Poster Presentation

Wednesday, July 9, 2008
9:45 AM - 10:30 AM

Wednesday, July 9, 2008
11:45 AM - 12:30 PM

Thursday, July 10, 2008
9:45 AM - 10:30 AM

Thursday, July 10, 2008
2:30 PM - 3:15 PM
This presentation is part of : POSTERS: State of the Science in Translational Research
The Implementation of Evidence-Based Practice for the Prevention/Management of Post Operative Nausea and Vomiting (PONV)
Kathleen DeLeskey, MSN, RN, CPAN, Faculty School of Nursing, Lawrence Memorial / Regis College, Medford, MA, USA
Learning Objective #1: describe how to decrease post operative nausea/vomiting
Learning Objective #2: identify steps to improve the use of evidence based care

Nausea and vomiting is one of the most common post operative complications following the use of inhalation anesthesia. In addition, nausea and vomiting have been identified as causative agents in the delay of discharge and unanticipated admission of ambulatory surgical patients.

Question:

Are we using best practice for the management and treatment of post operative nausea and vomiting (PONV)?

Aims of the project:

~Assess the current use of evidence based care in the treatment of PONV

~Improve the use of evidence in the management of PONV

~improve patient outcomes related to PONV

Based on the evidence, six criteria were developed to ensure the use of best practice in the treatment of PONV. Charts were retrospectively audited to identify where criteria identified by the evidence were not met.
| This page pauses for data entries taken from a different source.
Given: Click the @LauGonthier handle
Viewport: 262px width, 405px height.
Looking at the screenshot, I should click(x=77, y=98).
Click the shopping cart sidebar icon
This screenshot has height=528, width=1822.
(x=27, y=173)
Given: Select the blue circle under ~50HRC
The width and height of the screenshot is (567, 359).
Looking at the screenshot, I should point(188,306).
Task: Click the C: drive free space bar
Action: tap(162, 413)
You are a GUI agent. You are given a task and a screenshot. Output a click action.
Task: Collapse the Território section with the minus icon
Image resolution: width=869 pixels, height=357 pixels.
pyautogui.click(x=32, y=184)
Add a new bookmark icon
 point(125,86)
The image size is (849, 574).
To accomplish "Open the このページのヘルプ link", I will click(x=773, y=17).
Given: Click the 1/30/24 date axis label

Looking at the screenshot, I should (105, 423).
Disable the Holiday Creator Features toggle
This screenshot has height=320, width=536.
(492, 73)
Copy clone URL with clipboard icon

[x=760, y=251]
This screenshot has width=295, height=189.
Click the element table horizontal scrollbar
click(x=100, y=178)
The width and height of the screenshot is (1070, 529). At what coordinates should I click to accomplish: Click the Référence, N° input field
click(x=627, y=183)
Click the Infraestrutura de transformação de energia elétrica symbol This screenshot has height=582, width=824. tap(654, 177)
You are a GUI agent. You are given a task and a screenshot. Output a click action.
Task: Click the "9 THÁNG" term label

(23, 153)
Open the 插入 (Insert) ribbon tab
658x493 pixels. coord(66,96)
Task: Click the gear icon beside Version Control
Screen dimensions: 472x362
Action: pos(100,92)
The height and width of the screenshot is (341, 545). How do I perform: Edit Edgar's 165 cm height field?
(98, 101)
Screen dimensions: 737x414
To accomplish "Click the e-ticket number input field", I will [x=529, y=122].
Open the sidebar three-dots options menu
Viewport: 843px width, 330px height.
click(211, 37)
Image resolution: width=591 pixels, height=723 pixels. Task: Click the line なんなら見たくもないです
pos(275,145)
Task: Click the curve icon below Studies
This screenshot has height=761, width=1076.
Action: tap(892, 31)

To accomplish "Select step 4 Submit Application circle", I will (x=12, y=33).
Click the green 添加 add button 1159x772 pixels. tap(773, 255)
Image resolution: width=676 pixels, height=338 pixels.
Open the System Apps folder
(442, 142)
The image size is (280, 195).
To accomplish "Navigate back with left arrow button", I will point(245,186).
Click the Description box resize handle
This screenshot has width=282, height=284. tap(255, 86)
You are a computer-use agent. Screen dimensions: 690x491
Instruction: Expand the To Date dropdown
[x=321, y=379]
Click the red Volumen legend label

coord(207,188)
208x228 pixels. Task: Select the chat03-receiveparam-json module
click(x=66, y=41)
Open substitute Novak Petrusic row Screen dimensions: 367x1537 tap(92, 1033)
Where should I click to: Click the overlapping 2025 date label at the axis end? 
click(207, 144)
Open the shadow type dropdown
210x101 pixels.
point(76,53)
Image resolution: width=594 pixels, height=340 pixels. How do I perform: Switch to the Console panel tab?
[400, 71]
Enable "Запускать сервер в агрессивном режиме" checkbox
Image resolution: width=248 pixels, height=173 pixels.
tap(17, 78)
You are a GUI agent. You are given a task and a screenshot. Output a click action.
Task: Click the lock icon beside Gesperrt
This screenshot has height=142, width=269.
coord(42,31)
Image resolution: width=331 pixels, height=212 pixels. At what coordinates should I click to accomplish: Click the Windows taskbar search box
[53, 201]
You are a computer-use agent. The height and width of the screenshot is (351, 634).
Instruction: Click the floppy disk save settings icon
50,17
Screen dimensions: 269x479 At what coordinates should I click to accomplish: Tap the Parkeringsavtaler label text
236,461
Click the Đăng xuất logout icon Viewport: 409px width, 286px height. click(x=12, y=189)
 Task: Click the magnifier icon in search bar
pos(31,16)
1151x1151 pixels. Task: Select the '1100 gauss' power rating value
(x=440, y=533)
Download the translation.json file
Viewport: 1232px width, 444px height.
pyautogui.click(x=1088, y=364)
Key stakeholders in the treatment of PONV were identified and met to analyze the current situation and develop strategies to address the areas of weakness in the treatment process. Change intervention was then introduced using the Joanna Briggs getting research into practice (GRIP) method. Finally the records were re-audited to assess the effect of the practice change. The project was carried out in a 134 bed community hospital in the northeastern United States. The second audit revealed a significant increase in evidence based treatment for PONV. The overall rate of PONV in the healthcare system also decreased from 18% to 15%. Prior to change management, compliance to EBP criteria was: 2%, 0%, 65%, 31%, 97% and 100% respectively. Following the analysis and strategies to "get research into practice" compliance to audit criteria increased to 63%, 62%, 77%, 49%, 100% and 100% respectively. We have taken further steps to increase our compliance so our treatment of PONV will be fully evidence based.